### Data records
════════

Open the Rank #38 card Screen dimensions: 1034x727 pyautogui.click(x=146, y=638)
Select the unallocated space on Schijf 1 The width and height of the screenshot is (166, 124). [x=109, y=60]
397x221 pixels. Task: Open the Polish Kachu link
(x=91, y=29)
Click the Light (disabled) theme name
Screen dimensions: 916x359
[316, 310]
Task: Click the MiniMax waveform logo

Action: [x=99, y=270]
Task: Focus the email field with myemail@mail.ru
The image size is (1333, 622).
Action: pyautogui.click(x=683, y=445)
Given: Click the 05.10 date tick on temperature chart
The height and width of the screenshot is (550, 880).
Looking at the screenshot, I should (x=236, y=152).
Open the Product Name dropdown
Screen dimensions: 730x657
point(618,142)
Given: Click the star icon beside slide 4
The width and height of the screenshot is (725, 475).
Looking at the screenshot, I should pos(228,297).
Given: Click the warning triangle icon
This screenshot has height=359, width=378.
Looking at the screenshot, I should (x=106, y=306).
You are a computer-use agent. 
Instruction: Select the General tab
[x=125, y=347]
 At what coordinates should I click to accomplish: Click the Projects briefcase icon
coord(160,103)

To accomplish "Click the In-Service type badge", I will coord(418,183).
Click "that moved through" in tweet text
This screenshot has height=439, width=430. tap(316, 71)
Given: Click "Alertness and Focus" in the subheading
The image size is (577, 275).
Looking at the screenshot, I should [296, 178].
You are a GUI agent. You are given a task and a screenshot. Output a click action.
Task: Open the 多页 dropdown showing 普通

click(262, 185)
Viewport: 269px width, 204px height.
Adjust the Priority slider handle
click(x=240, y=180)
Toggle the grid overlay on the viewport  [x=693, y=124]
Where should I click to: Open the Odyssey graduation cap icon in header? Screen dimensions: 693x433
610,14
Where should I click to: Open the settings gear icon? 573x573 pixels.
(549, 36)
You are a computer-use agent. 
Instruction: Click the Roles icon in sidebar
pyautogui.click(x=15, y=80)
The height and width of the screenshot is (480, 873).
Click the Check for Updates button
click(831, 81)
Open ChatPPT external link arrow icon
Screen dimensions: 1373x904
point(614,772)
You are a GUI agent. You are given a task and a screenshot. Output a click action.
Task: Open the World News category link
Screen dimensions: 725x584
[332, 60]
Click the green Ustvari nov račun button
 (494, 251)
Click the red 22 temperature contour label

════════

### Instruction
Repeat all of the items above, swapping each "Screen dimensions" for "Viewport size" and leaving everything else unchanged.

### Solution for this problem
Open the Rank #38 card Viewport size: 1034x727 pyautogui.click(x=146, y=638)
Select the unallocated space on Schijf 1 The width and height of the screenshot is (166, 124). [x=109, y=60]
397x221 pixels. Task: Open the Polish Kachu link
(x=91, y=29)
Click the Light (disabled) theme name
Viewport size: 916x359
[316, 310]
Task: Click the MiniMax waveform logo

Action: [x=99, y=270]
Task: Focus the email field with myemail@mail.ru
The image size is (1333, 622).
Action: pyautogui.click(x=683, y=445)
Given: Click the 05.10 date tick on temperature chart
The height and width of the screenshot is (550, 880).
Looking at the screenshot, I should (x=236, y=152).
Open the Product Name dropdown
Viewport size: 730x657
point(618,142)
Given: Click the star icon beside slide 4
The width and height of the screenshot is (725, 475).
Looking at the screenshot, I should pos(228,297).
Given: Click the warning triangle icon
This screenshot has height=359, width=378.
Looking at the screenshot, I should (x=106, y=306).
You are a computer-use agent. 
Instruction: Select the General tab
[x=125, y=347]
 At what coordinates should I click to accomplish: Click the Projects briefcase icon
coord(160,103)

To accomplish "Click the In-Service type badge", I will coord(418,183).
Click "that moved through" in tweet text
This screenshot has height=439, width=430. tap(316, 71)
Given: Click "Alertness and Focus" in the subheading
The image size is (577, 275).
Looking at the screenshot, I should [296, 178].
You are a GUI agent. You are given a task and a screenshot. Output a click action.
Task: Open the 多页 dropdown showing 普通

click(262, 185)
Viewport: 269px width, 204px height.
Adjust the Priority slider handle
click(x=240, y=180)
Toggle the grid overlay on the viewport  [x=693, y=124]
Where should I click to: Open the Odyssey graduation cap icon in header? Viewport size: 693x433
610,14
Where should I click to: Open the settings gear icon? 573x573 pixels.
(549, 36)
You are a computer-use agent. 
Instruction: Click the Roles icon in sidebar
pyautogui.click(x=15, y=80)
The height and width of the screenshot is (480, 873).
Click the Check for Updates button
click(831, 81)
Open ChatPPT external link arrow icon
Viewport size: 1373x904
point(614,772)
You are a GUI agent. You are given a task and a screenshot. Output a click action.
Task: Open the World News category link
Viewport size: 725x584
[332, 60]
Click the green Ustvari nov račun button
 (494, 251)
Click the red 22 temperature contour label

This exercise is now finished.